ページ抜粋.
>>>>>

国語は例年、評論、小説、古文、漢文の順で1問ずつという問題構成。其の第1問に小林秀雄の「鐔」が出題された。刀剣の鍔を題材にした文章で、文の趣旨や筆者の考えを答えさせる問題だった。
代々木ゼミナールの土生昌彦(はぶ まさひこ)・教材研究センター本部長によると、論理構成が明快な「評論」というよりは、私的な想像も含めた随筆的な文章で、読み辛く感じた受験生が多かったと言う。文章の末尾に付ける注釈も、例年は5個以内だが、今回は21個も。本文の分量も、前年比で約600字増えた。
小林秀雄は、昭和を代表する批評家。難解な文章で知られ、「批評の神様」とされる。30年程前には大学入試で良く出題されたが、近年は少なく、センター試験で出題されるのは初めてだ。

<<<<<

データセットの記録.
>>>>>

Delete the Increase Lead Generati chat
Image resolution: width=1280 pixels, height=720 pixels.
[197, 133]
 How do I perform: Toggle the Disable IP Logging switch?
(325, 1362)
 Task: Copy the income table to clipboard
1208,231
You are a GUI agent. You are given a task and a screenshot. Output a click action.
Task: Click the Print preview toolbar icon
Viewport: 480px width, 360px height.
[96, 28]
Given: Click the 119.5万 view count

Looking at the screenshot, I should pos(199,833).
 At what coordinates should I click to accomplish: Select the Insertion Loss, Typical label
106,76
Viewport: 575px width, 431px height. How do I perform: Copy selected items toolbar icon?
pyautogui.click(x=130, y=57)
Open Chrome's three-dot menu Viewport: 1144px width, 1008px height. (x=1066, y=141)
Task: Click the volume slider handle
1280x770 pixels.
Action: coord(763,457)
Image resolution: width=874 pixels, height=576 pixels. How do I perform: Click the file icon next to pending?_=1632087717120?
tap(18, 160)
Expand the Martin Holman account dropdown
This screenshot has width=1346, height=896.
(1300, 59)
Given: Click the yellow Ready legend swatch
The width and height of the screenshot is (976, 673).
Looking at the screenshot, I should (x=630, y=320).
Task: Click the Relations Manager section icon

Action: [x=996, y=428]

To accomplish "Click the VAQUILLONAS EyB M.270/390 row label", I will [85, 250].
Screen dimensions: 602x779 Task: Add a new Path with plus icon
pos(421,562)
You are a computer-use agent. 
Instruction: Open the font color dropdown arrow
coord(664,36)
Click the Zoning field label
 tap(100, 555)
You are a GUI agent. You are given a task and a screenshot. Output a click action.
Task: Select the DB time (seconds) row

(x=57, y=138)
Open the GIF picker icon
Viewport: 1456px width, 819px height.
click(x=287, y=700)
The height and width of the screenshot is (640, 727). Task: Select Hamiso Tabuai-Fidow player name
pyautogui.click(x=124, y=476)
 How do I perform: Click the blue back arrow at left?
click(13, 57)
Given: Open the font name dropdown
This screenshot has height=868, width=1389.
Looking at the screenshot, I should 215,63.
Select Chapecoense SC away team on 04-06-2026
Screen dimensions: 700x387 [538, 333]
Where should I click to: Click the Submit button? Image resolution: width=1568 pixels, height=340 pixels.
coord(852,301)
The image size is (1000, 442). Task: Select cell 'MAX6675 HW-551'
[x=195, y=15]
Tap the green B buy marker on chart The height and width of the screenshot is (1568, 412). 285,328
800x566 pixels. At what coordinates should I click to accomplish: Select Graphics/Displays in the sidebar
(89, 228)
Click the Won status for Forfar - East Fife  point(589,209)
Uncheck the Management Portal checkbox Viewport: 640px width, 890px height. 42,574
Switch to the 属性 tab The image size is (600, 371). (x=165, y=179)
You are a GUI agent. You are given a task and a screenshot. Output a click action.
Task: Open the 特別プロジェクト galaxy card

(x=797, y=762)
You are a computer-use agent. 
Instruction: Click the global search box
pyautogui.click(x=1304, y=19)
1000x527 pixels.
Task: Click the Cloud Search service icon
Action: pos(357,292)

<<<<<

課題一覧.
- a) センター試験国語の記事から、"国語は例年、評論、小説、古文"から"験で出題されるのは初めてだ。"までをすべて引用しなさい。
- b) センター試験国語の記事によると、小林秀雄は何と呼ばれているか。
- c) センター試験国語の記事の続きを書きなさい。

課題別解答.
- a)
国語は例年、評論、小説、古文、漢文の順で1問ずつという問題構成。其の第1問に小林秀雄の「鐔」が出題された。刀剣の鍔を題材にした文章で、文の趣旨や筆者の考えを答えさせる問題だった。
代々木ゼミナールの土生昌彦(はぶ まさひこ)・教材研究センター本部長によると、論理構成が明快な「評論」というよりは、私的な想像も含めた随筆的な文章で、読み辛く感じた受験生が多かったと言う。文章の末尾に付ける注釈も、例年は5個以内だが、今回は21個も。本文の分量も、前年比で約600字増えた。
小林秀雄は、昭和を代表する批評家。難解な文章で知られ、「批評の神様」とされる。30年程前には大学入試で良く出題されたが、近年は少なく、センター試験で出題されるのは初めてだ。

- b) 「批評の神様」とされている。

- c)
昨年と比べて17点も平均点が下がり、土生さんは「受験生からは『少しパニックになった。』、『想定と違う文章で驚いた。』等の声が聞かれた。極端に難しくなった訳では無いが、過去問と全く違う文章だったのが影響した。」と分析する。ベネッセ岡山本社高校事業部の松永和喜(まつなが かずき)さんも、「論理性より、感覚的に理解する事が求められた。受験生は様々な文章を読み慣れておく必要が在る。」と説明。大学入試センターは、例年6月に発表する報告書で分析結果を示すと言う。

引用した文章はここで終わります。